A weekly marathon training program can help your health in many ways, but before you start one, you want to build up in distance to the point where you can do a six-mile workout, and can get up to 15 miles in a week. Here’s how this might look: 3 miles on Monday, 3 miles on Wednesday, 3 miles on Friday, and 6 miles on Sunday. This will give your muscles, ligaments, and tendons the preparation they need for the pounding of extended-distance running.
The Time Trial
You will only do this a few times during your weekly marathon training sessions – perhaps three times in a sixteen-wek marathon training program. The time trial involves running a mile as fast as you can as a gauge for your overall fitness. As you progress in your training, your mile times should drop. Do this about every four or five weeks.
The Long Run
If you’ve built up the foundation that we discussed in the first section, then your first long run will be nine miles. You’ll generally do your longest runs on Saturday or Sunday, depending on your schedule. You’ll do this run at an “easy” pace, meaning that if you’re running with someone else, you should be able to hold a conversation the whole time.
Once you set a marathon goal for time, you’ll do your long runs about a minute per mile slower. For example, if your goal is a 4:30 marathon (about 10:20 per mile), you would do your long runs at 11:20 per mile or so – even more slowly if it’s a hot, humid day.
One run in your weekly marathon training program will be the hill run. This doesn’t mean you have to find a mile-long hill and do repeats. It does, though, mean that you should find a hilly course – a trail through an area park, or a hilly neighborhood will do – and run it. Starting out, you should do three or four miles, and then build up to seven miles of hilly course.
Why is this important?
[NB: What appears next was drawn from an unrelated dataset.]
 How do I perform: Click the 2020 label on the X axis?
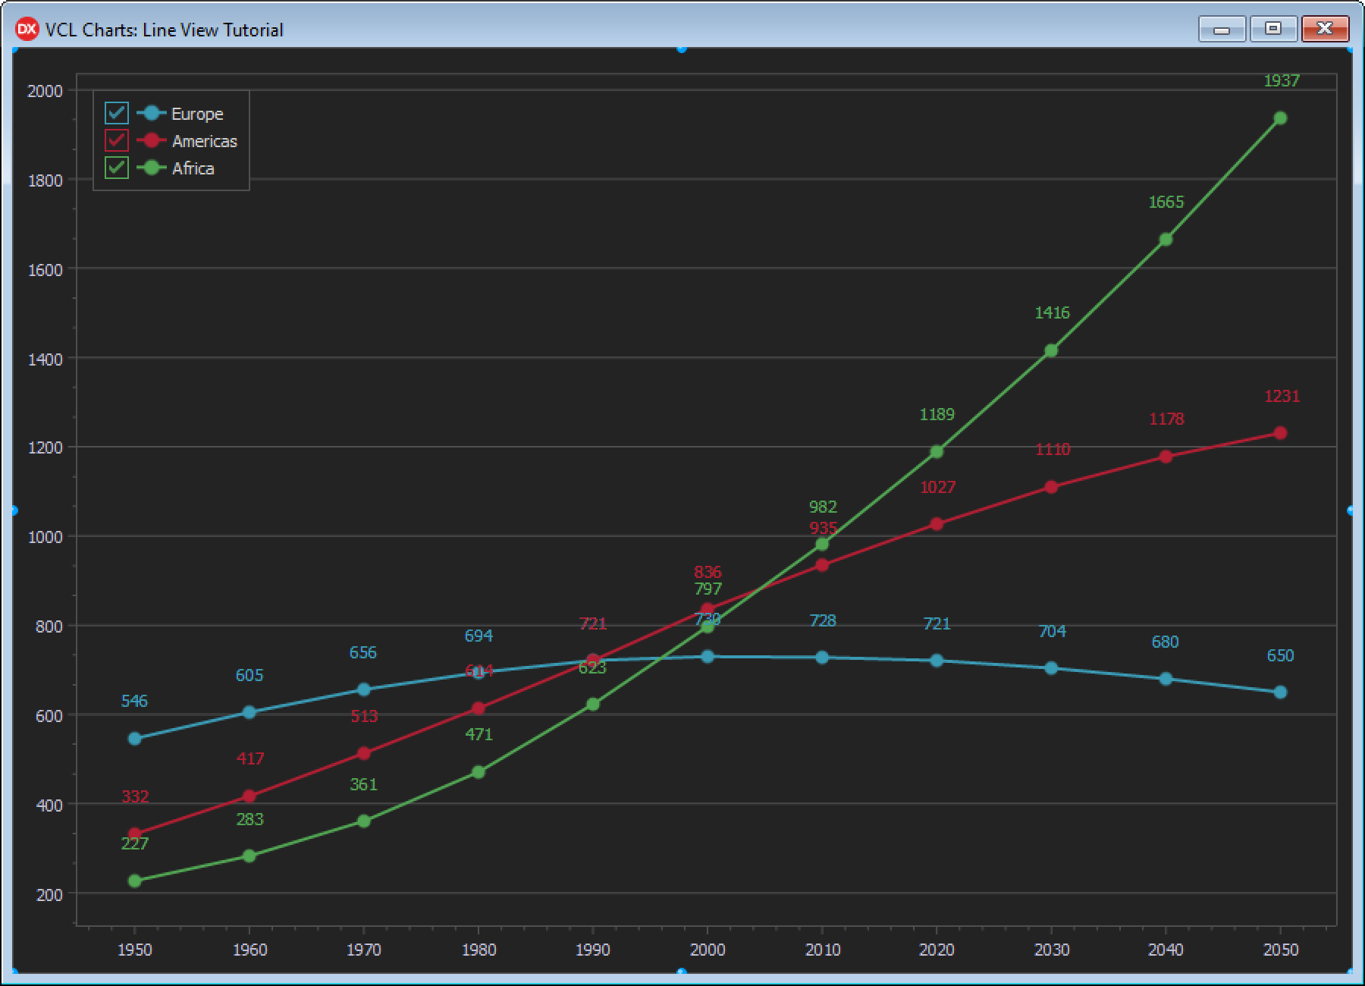937,950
Marathons are long courses – and there are some flat ones, like Chicago, but most have hills throughout. Even the ones that are mostly downhill, like Tucson or St. George, require different muscles than running on a flat course, and you need to train those muscles as well.
These workouts in your weekly marathon training will get your body accustomed to the leg turnover you’ll need to run a marathon at race pace. You’ll start out doing four-mile runs with two miles at race pace and two at easy pace – using the earlier example, you would run your first mile at 11:20, your second and third miles at 10:20, and your last mile at 11:20. You’ll build up to the point where you’re doing eight miles with four or five at marathon race pace.
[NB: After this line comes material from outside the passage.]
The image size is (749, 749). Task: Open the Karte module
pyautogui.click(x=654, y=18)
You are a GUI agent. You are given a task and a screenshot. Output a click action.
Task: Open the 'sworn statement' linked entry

Some of the most challenging workouts in weekly marathon training involve speedwork. You’ll run a mile or two at easy pace to warm up, and then you’ll be doing a variety of speed repeats – a track is ideal for these. Early on, these will be 200-meter (half of a lap on a track) repeats, followed by 400-meter (one lap) repeats, at a pace depending on your marathon goal pace. A website like Macmillan’s running calculator can help you figure out the pace. One example of this would be: one-mile warmup, 2x200 @ 2-mile pace, and 4x400 @ 5K pace. A race calculator can give you the time for each.
Another speed workout is the “Yasso,” named after famed marathoner Bart Yasso. You do a mile warmup, and then do 800-meter (two-lap) repeats at your goal pace, but in minutes and seconds instead of hours and minutes. If you want to do a marathon in 4 hours and 30 minutes, you should run your 800’s in 4 minutes and 30 seconds. After each 800, jog or walk for the same amount of time, and then start again, building your way up to eight or ten 800’s.
Putting it All Together
This makes a weekly marathon training program seem like a lot of work. Here is one way to do the schedule as a beginner:
Tuesday – 4 miles hills
Wednesday – cross training (swimming, racquetball, tennis, cycling, or other activities) OR 4 miles easy
Thursday – 5 miles easy
Saturday – 3 miles easy
Sunday – 9 miles easy
As you gain strength, you will add gradually to your longest run, reaching a max of 20-22 miles. You’ll want to get in three runs at 20 miles. Once you pass 16 miles, though, you’ll drop back in between each week (16, 12, 18, 14, and so on). Your Tuesday and Thursday runs will be hills, tempo or speedwork, and your shorter easy runs will be Wednesday and Saturday.
Be sure you protect yourself – if you feel an injury coming, it’s a better idea to rest for a few days and then get back into things than to worsen the damage.